DIRECTIONS
Reproduce every record exactly as written.

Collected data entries

------

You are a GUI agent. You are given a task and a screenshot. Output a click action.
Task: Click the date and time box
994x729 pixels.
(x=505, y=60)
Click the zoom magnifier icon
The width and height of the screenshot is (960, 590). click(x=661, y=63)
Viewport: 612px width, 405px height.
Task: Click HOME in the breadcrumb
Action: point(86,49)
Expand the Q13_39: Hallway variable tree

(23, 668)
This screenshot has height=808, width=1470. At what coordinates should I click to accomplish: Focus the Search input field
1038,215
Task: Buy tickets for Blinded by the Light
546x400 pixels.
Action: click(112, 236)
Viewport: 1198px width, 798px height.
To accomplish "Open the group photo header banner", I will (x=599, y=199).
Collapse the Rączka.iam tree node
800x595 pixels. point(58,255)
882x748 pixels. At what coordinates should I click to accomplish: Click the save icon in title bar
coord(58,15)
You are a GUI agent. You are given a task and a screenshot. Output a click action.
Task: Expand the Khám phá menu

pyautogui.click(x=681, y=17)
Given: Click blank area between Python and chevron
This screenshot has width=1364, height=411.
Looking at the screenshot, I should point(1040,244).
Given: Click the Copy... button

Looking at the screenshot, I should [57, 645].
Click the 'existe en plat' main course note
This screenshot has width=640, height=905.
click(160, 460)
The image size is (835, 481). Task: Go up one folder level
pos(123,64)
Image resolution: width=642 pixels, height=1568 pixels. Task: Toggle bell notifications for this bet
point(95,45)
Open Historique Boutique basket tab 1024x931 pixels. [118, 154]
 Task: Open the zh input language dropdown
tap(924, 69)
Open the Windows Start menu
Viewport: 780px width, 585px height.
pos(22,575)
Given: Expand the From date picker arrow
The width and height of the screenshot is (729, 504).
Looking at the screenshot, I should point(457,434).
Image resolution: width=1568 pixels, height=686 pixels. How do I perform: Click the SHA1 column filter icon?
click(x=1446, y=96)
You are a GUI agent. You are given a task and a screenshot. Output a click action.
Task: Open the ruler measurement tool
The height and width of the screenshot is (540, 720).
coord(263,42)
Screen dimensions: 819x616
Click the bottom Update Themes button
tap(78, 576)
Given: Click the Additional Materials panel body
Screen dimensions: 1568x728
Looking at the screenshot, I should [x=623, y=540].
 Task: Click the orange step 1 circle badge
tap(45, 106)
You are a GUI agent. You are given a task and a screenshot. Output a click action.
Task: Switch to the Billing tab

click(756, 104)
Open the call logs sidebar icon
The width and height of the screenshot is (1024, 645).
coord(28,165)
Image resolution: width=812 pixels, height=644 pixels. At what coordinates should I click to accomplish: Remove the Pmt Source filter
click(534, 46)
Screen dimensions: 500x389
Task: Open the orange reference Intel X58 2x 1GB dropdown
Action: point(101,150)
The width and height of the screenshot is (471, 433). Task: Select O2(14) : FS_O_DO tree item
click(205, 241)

------

REPLY
You are a GUI agent. You are given a task and a screenshot. Output a click action.
Task: Click the date and time box
994x729 pixels.
(x=505, y=60)
Click the zoom magnifier icon
The width and height of the screenshot is (960, 590). click(x=661, y=63)
Viewport: 612px width, 405px height.
Task: Click HOME in the breadcrumb
Action: point(86,49)
Expand the Q13_39: Hallway variable tree

(23, 668)
This screenshot has height=808, width=1470. At what coordinates should I click to accomplish: Focus the Search input field
1038,215
Task: Buy tickets for Blinded by the Light
546x400 pixels.
Action: click(112, 236)
Viewport: 1198px width, 798px height.
To accomplish "Open the group photo header banner", I will (x=599, y=199).
Collapse the Rączka.iam tree node
800x595 pixels. point(58,255)
882x748 pixels. At what coordinates should I click to accomplish: Click the save icon in title bar
coord(58,15)
You are a GUI agent. You are given a task and a screenshot. Output a click action.
Task: Expand the Khám phá menu

pyautogui.click(x=681, y=17)
Given: Click blank area between Python and chevron
This screenshot has width=1364, height=411.
Looking at the screenshot, I should point(1040,244).
Given: Click the Copy... button

Looking at the screenshot, I should [57, 645].
Click the 'existe en plat' main course note
This screenshot has width=640, height=905.
click(160, 460)
The image size is (835, 481). Task: Go up one folder level
pos(123,64)
Image resolution: width=642 pixels, height=1568 pixels. Task: Toggle bell notifications for this bet
point(95,45)
Open Historique Boutique basket tab 1024x931 pixels. [118, 154]
 Task: Open the zh input language dropdown
tap(924, 69)
Open the Windows Start menu
Viewport: 780px width, 585px height.
pos(22,575)
Given: Expand the From date picker arrow
The width and height of the screenshot is (729, 504).
Looking at the screenshot, I should point(457,434).
Image resolution: width=1568 pixels, height=686 pixels. How do I perform: Click the SHA1 column filter icon?
click(x=1446, y=96)
You are a GUI agent. You are given a task and a screenshot. Output a click action.
Task: Open the ruler measurement tool
The height and width of the screenshot is (540, 720).
coord(263,42)
Screen dimensions: 819x616
Click the bottom Update Themes button
tap(78, 576)
Given: Click the Additional Materials panel body
Screen dimensions: 1568x728
Looking at the screenshot, I should [x=623, y=540].
 Task: Click the orange step 1 circle badge
tap(45, 106)
You are a GUI agent. You are given a task and a screenshot. Output a click action.
Task: Switch to the Billing tab

click(756, 104)
Open the call logs sidebar icon
The width and height of the screenshot is (1024, 645).
coord(28,165)
Image resolution: width=812 pixels, height=644 pixels. At what coordinates should I click to accomplish: Remove the Pmt Source filter
click(534, 46)
Screen dimensions: 500x389
Task: Open the orange reference Intel X58 2x 1GB dropdown
Action: point(101,150)
The width and height of the screenshot is (471, 433). Task: Select O2(14) : FS_O_DO tree item
click(205, 241)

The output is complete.